**任务说明**: 把下方条目中的几行原样复制出来：从含有“This screenshot has height=336, width=666.”的那一行开始，一直到含有“pyautogui.click(x=419, y=307)”的那一行，首尾两行都包括在内。

┌─ 所给材料

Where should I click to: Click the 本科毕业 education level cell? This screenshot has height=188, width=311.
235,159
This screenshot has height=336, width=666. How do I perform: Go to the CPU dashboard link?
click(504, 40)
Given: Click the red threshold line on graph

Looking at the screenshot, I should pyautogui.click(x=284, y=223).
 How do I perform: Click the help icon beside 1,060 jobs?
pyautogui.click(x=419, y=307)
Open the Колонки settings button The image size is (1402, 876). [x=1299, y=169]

└─
┌─ 所给材料

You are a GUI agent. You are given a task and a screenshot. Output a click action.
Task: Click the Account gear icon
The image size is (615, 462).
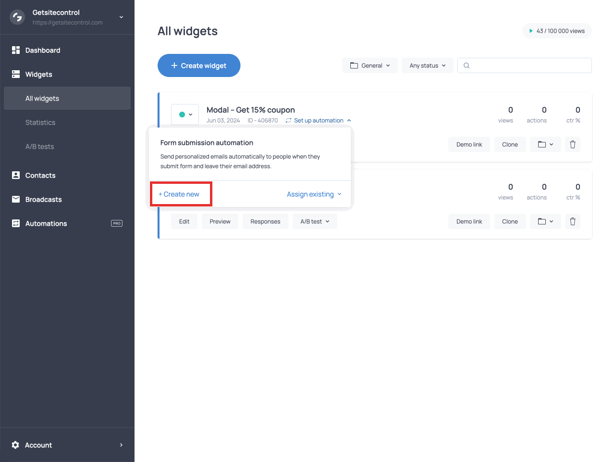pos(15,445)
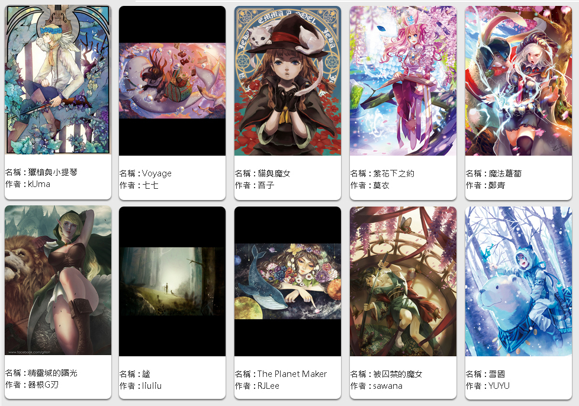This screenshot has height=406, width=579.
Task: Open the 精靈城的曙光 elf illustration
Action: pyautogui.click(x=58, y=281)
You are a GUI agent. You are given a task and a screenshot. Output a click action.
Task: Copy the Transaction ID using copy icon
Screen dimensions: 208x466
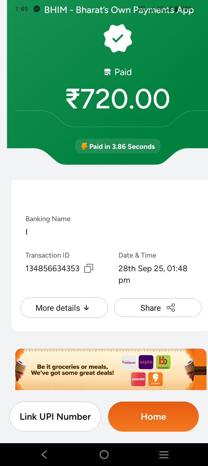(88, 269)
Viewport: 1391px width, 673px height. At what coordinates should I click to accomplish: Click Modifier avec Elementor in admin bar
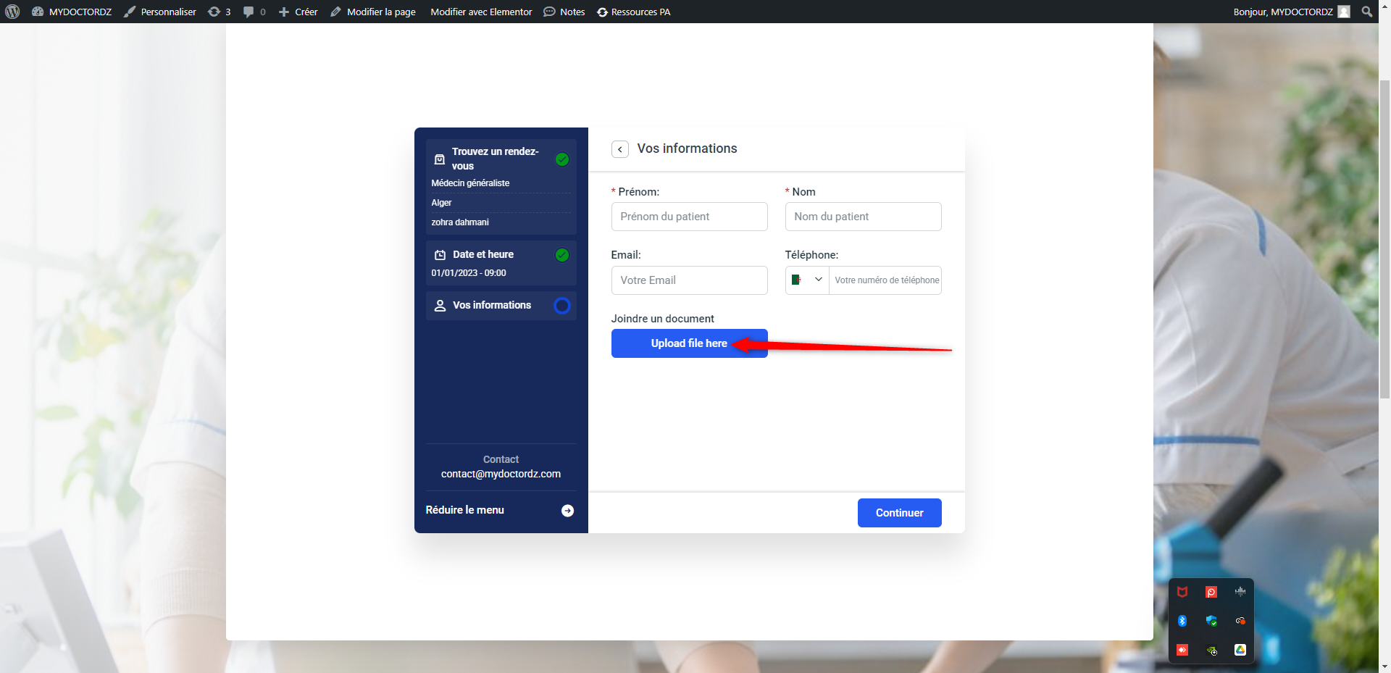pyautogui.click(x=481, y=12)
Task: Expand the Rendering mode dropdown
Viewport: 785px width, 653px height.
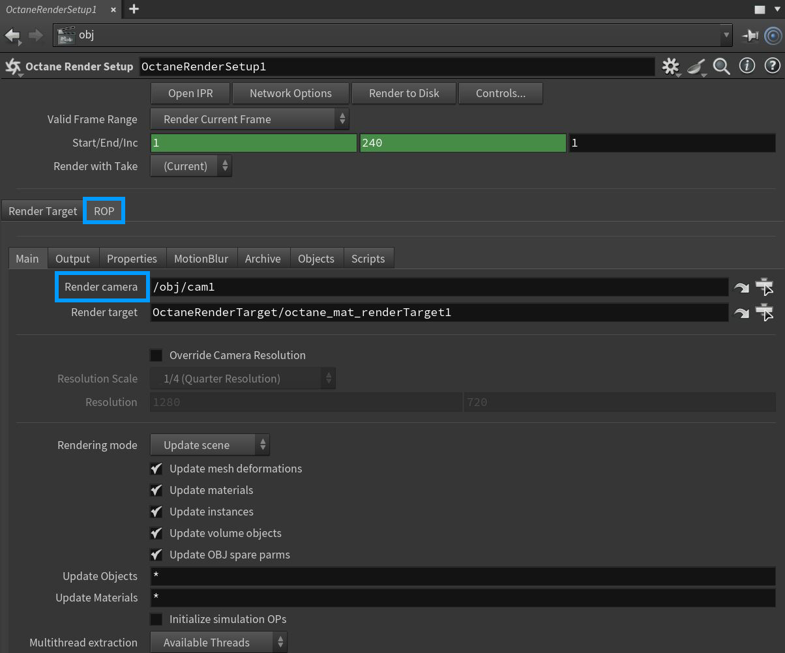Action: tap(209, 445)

└─
┌─ 所给材料

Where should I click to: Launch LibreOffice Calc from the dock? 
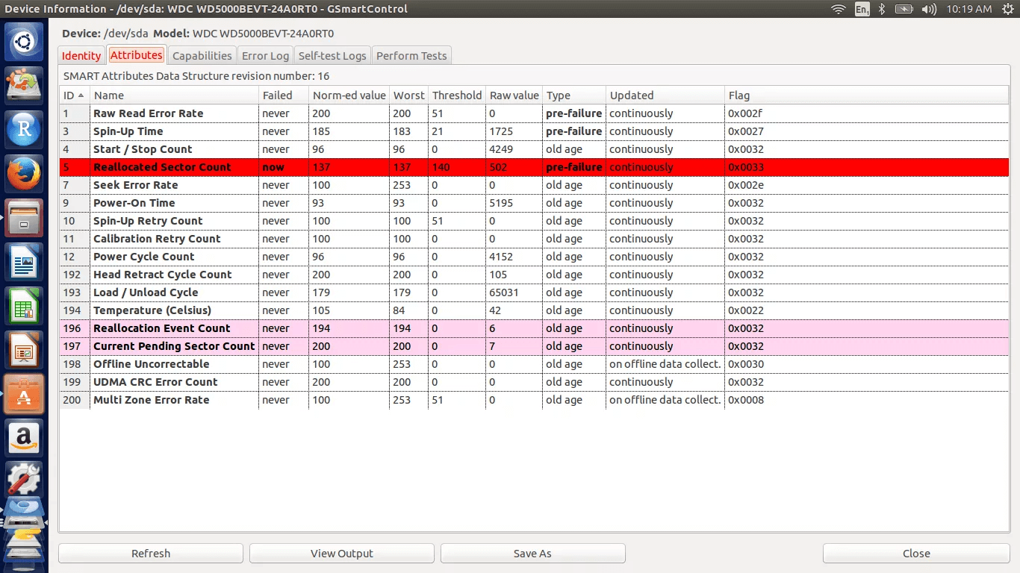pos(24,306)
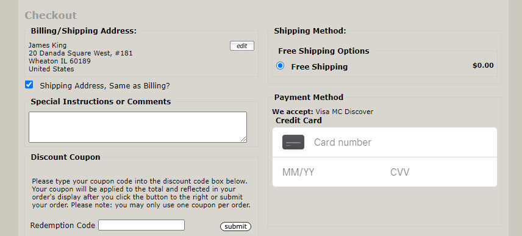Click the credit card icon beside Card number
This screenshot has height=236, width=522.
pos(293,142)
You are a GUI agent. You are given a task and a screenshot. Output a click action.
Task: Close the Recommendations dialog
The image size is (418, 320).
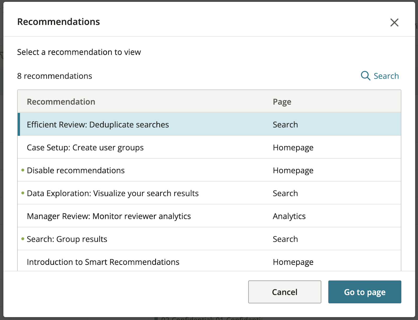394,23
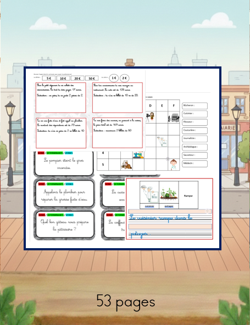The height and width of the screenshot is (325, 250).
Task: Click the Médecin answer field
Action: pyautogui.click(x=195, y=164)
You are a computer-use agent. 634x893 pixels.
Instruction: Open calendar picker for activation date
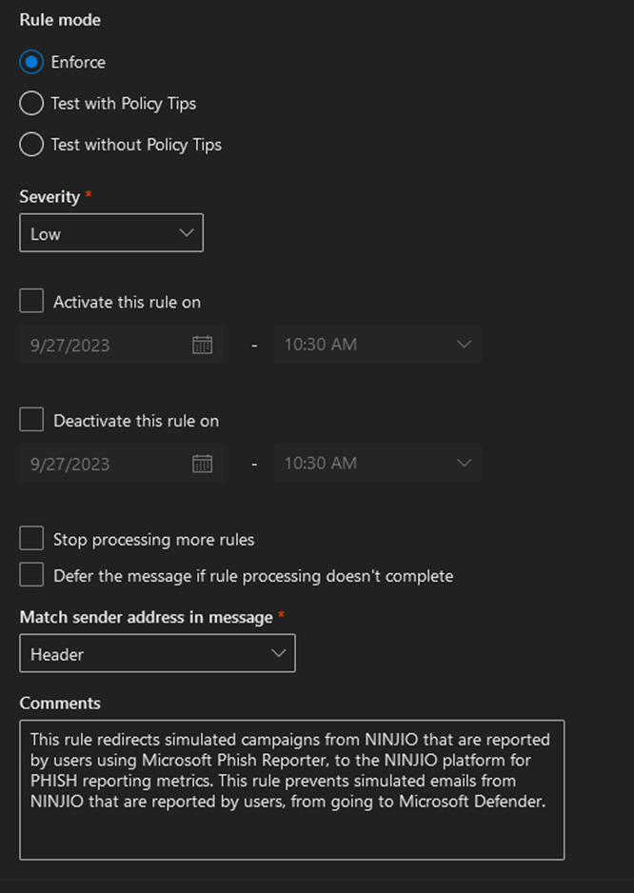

└─

**任务结果**:
This screenshot has height=336, width=666. How do I perform: Go to the CPU dashboard link?
click(504, 40)
Given: Click the red threshold line on graph

Looking at the screenshot, I should pyautogui.click(x=284, y=223).
 How do I perform: Click the help icon beside 1,060 jobs?
pyautogui.click(x=419, y=307)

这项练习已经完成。